Reza Ghafari

Starting with Fabric

Fabric is a Python module for system administrations. It can be considered a tiny Puppet. I needed to gather some info about remote servers, etc without installing an application and I was looking for a Python one that I found this. See more information on fabfile.org.

It is very nice for Python lovers as you can write your scripts in Python…

It is almost well documented but the problem I had with its HelloWorld was that it failed at the first run in Solaris which was annoying (see below why)

Anyway, These are the points I found the hard way. They either were not in the documentation or were deep hidden:

  • By default run() method calls “bash -l -c” to execute commands.

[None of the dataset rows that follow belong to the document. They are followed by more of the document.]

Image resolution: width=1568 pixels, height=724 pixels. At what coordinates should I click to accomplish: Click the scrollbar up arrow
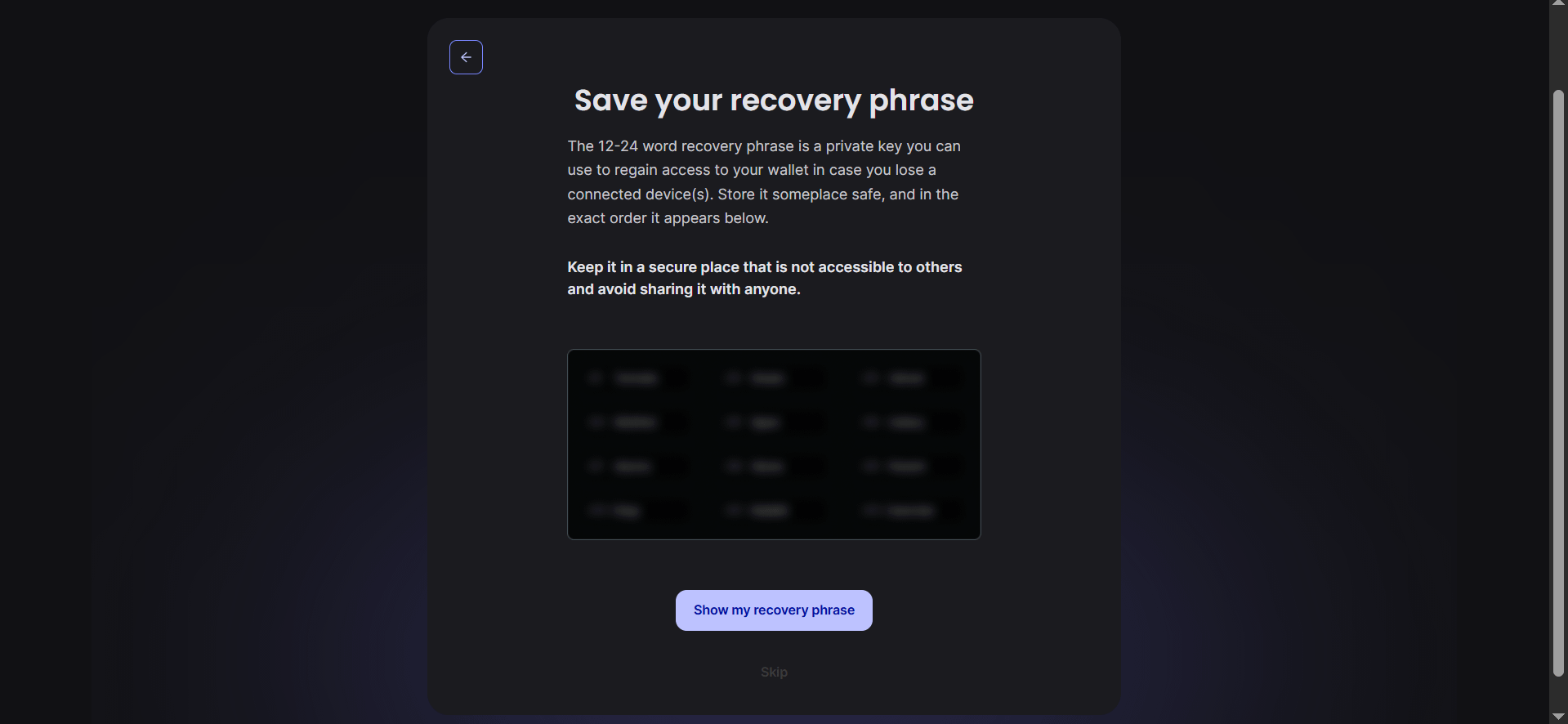1558,4
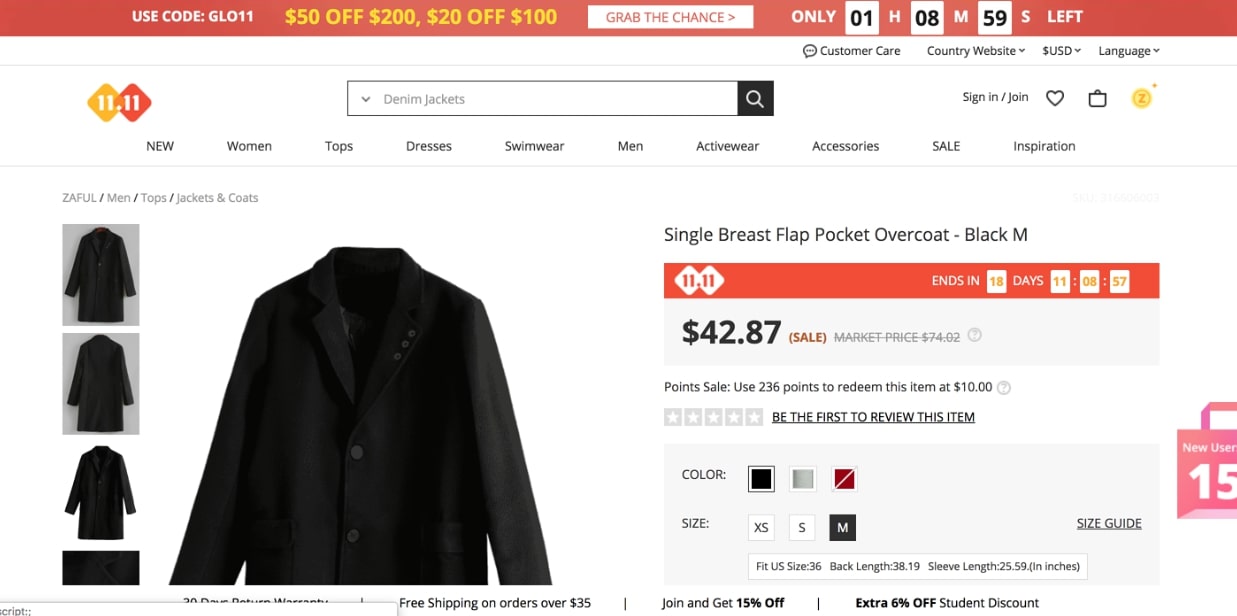Click the search magnifier button
Viewport: 1237px width, 616px height.
tap(755, 99)
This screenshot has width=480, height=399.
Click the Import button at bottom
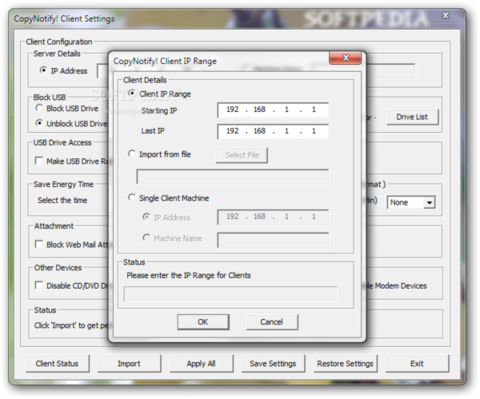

In Solaris there is no -l so you need to change this default by setting: env.shell = ‘/bin/bash -c’
  • Default script file name should be fabfile.py and run it with the fab command.
  • List of host names can be set in env.hosts=[…] as a list or passed in to a method using @hosts([…]) annotation
  • Not sure if we can use a jumpbox (tunnel through) in version 1.4. It seems available on 1.5 that I haven’t installed yet. My requirement is for A to ssh to C where the connection is through B as A can only connect to B and B can ssh to C and A cannot directly ssh to C (A->B->C)
  • fabric module depends on ssh and crypto modules to name a few.
  • You hide execution and outputs by:

fabric.state.output[‘running’] = False fabric.state.output[‘stdout’] = False

In 1.5 you can use hide() method. There is a bug on hide() in 1.4.